The current study evaluated the accuracy of four machine learning (ML) models and thirteen experimental methods calibrated to estimate reference evapotranspiration (ET0) in arid and semi-arid regions. Various scenarios were examined utilizing meteorological data and FAO56-PM as a benchmark. According to the results, the ML models outperformed the experimental methods on both daily and monthly scales. Among the ML models, artificial neural networks (ANNs), generalized additive model (GAM), random forest (RF), and support vector machine (SVM), respectively, demonstrated higher accuracy on a monthly scale, while ANNs, SVM, RF, and GAM exhibited greater accuracy on a daily scale. Notably, ANNs and SVM achieved high accuracy even with a limited number of variables. Conversely, RF showed improved accuracy with an increased number of variables. Comparing the ML and experimental models with equivalent inputs revealed that ANN with inputs similar to Valiantzas-1 performed better on a monthly scale, while SVM with inputs akin to Valiantzas-3 showed superior performance on a daily scale. Our findings suggest that average temperature, wind speed, and sunshine hours contribute significantly to the accuracy of ML models.

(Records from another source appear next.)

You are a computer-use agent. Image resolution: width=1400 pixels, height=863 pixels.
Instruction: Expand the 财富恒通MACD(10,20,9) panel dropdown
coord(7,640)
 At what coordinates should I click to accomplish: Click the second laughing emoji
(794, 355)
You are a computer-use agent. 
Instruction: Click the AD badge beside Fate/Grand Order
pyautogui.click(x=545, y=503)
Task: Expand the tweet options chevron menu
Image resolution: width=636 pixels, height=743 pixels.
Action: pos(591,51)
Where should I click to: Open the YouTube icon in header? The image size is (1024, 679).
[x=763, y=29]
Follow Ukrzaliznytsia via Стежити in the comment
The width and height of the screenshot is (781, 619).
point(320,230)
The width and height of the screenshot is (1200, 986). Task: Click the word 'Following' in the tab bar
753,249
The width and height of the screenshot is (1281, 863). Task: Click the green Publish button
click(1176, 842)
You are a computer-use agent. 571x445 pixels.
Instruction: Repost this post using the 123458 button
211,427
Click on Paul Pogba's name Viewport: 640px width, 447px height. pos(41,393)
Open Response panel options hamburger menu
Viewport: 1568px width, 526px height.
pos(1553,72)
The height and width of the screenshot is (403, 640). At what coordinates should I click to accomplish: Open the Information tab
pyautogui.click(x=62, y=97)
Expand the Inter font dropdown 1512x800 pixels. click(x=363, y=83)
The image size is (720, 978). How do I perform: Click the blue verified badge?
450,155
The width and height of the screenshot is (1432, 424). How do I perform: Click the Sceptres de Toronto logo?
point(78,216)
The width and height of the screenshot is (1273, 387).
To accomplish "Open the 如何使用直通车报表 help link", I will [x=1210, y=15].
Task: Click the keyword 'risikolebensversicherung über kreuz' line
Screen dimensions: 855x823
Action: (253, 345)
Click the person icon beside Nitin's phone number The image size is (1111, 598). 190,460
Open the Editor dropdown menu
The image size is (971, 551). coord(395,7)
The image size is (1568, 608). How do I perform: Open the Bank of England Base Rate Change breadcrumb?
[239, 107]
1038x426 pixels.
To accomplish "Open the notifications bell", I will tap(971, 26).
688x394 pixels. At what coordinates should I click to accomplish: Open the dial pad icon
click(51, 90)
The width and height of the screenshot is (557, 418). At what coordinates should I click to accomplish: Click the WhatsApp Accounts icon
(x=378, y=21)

Consequently, these ML models can serve as an alternative to the FAO56-PM method for estimating ET0.

Suggested Citation

  • Shima Amani & Hossein Shafizadeh-Moghadam & Saeid Morid, 2024. "Utilizing Machine Learning Models with Limited Meteorological Data as Alternatives for the FAO-56PM Model in Estimating Reference Evapotranspiration," Water Resources Management: An International Journal, Published for the European Water Resources Association (EWRA), Springer;European Water Resources Association (EWRA), vol. 38(6), pages 1921-1942, April.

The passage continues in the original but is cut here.